LA MESSIADE (Der Messias, 1748-1773) 

Poème composé en hexamètres, de Friedrich Gottlieb Klopstock, vingt chants, et plus de vingt mille vers, dont les trois premiers furent publiés en 1748, dans les Contributions de Brême (Bremer Beiträgen), sur les instances de Bodmer qui sut en apprécier la valeur, y voyant également la réalisation de ses propres idéaux esthétiques. Les chants suivants parurent en 1751, puis à Copenhague en 1755.

Le poème était achevé en 1773, toutefois, l`édition définitive porte la date de 1780. 

Bien des critiques se sont abattues sur cette oeuvre : l'épopée est par définition une oeuvre impersonnelle, or Klopstock n'a de cesse de s'abandonner à des effusions lyriques, ses rêves métaphysiques flottent autour du sujet comme des fantômes qui essayent de prendre corps et ses personnages ne sont que des idées personnifiées; on juge excessif le développement des parties surnaturelles, mais cela tient au caractère même de la poésie de Klopstock. Par ces chants héroïques, basés sur une mythologie nationale qui avait sur celle des Grecs et des Romains l'avantage d'offrir des divinités que les premiers peuples de la Germanie avaient adorées, et qui toutes sont des modèles de la morale la plus sévère et de l'héroïsme le plus noble, il pensait de plus éveiller dans son pays des sentiments patriotiques. Mais il s'adressait à un peuple qui avait oublié son origine: ces Allemands, familiarisés avec les dieux d'Hésiode et d'Homère, et accoutumés à plier sous le joug des différents maîtres qui les gouvernent avec plus ou moins d'humanité et de justice, ne se souvenaient ni de leurs anciens dieux ni des héros qui s'étaient immortalisés en défendant le sol de la Germanie contre l'invasion romaine. Enfin, la lecture de cette oeuvre monumentale n'est pas d'une évidence absolue, les allusions bibliques nécessitent une connaissance préalable de l'Ancien et du Nouveau Testament. 

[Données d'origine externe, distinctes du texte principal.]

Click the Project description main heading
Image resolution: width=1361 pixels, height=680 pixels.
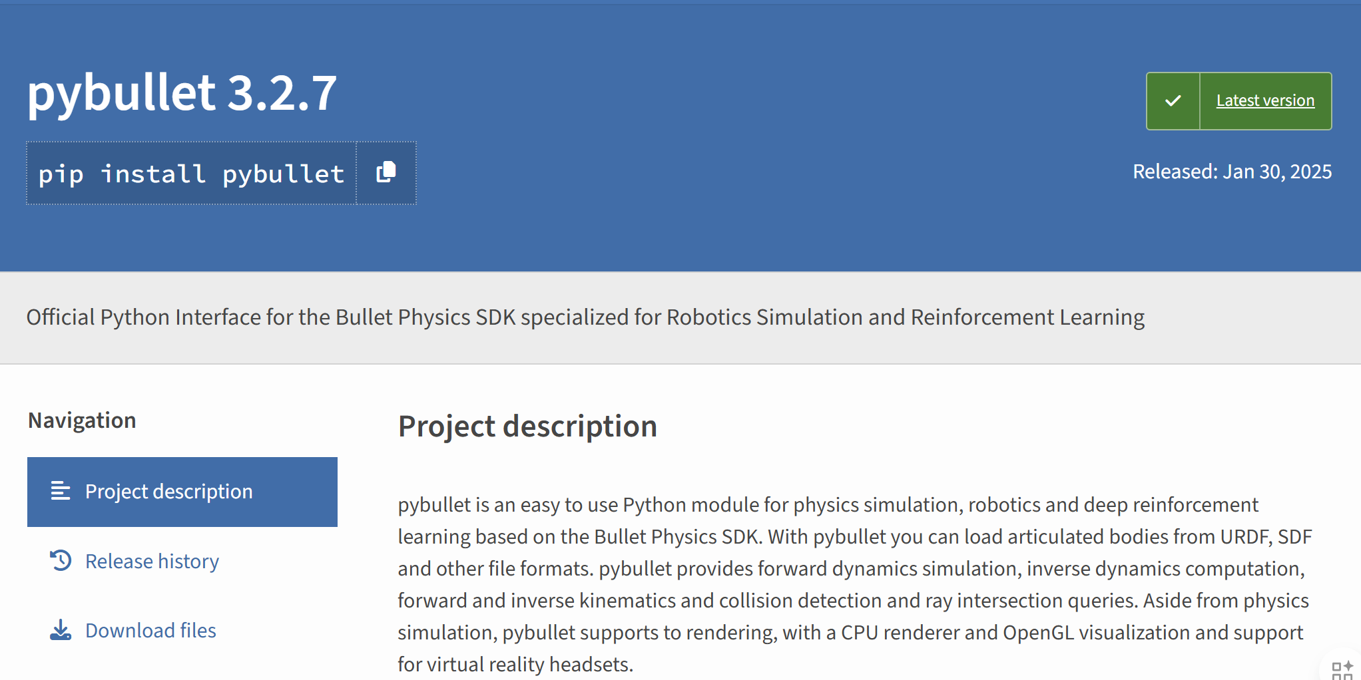click(x=527, y=426)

Dès 1739, le jeune Klopstock avait conçu cette œuvre, et la lecture ultérieure du "Paradis perdu" de Milton ne fut pour lui qu'un encouragement à l`écrire sous forme de poème. Sur le fond, alors que Milton peint le triomphe de l'esprit du mal et la perte de l'espèce humaine, Klopstock chante la victoire du Dieu de miséricorde et l'espèce humaine réconciliée avec son Créateur. Comme Milton, KIopstock étonne par le grandiose et la hardiesse des descriptions qu'il font des régions célestes, où l'imagination des grands poètes se complaît toujours. Mais Milton naquit et fut élevé au milieu des guerres civiles, fut façonné par les controverses religieuses, les discussions politiques et tous les orages de la vie publique: il fera de Satan la personnification de l'esprit d'indépendance, et de l'Éternel l'image de ces monarques débonnaires qui deviennent inexorables, et parfois même cruels, dés que leur peuple ne se contente pas du bonheur sous la forme qu'il leur plaît de le lui octroyer. KIopstock n'a jamais connu d'autres orages que ceux que ceux qui soulevaient les émotions qu'ils puisaient en lui-même : il donne ainsi à Satan le seul rôle que la religion puisse lui accorder, celui d'un être malfaisant, et représente la création comme un immense tableau dont chaque détail offre l'image du bonheur qui résulte naturellement du règne de la justice, une justice qui n'est pas celle de Milton qui la fait résulter d'un pouvoir arbitraire. Chez le poète allemand, domine le sentiment d'une bonté infinie qui fait pencher vers l'indulgence pour tout ce qui n'est que faiblesse et erreur. 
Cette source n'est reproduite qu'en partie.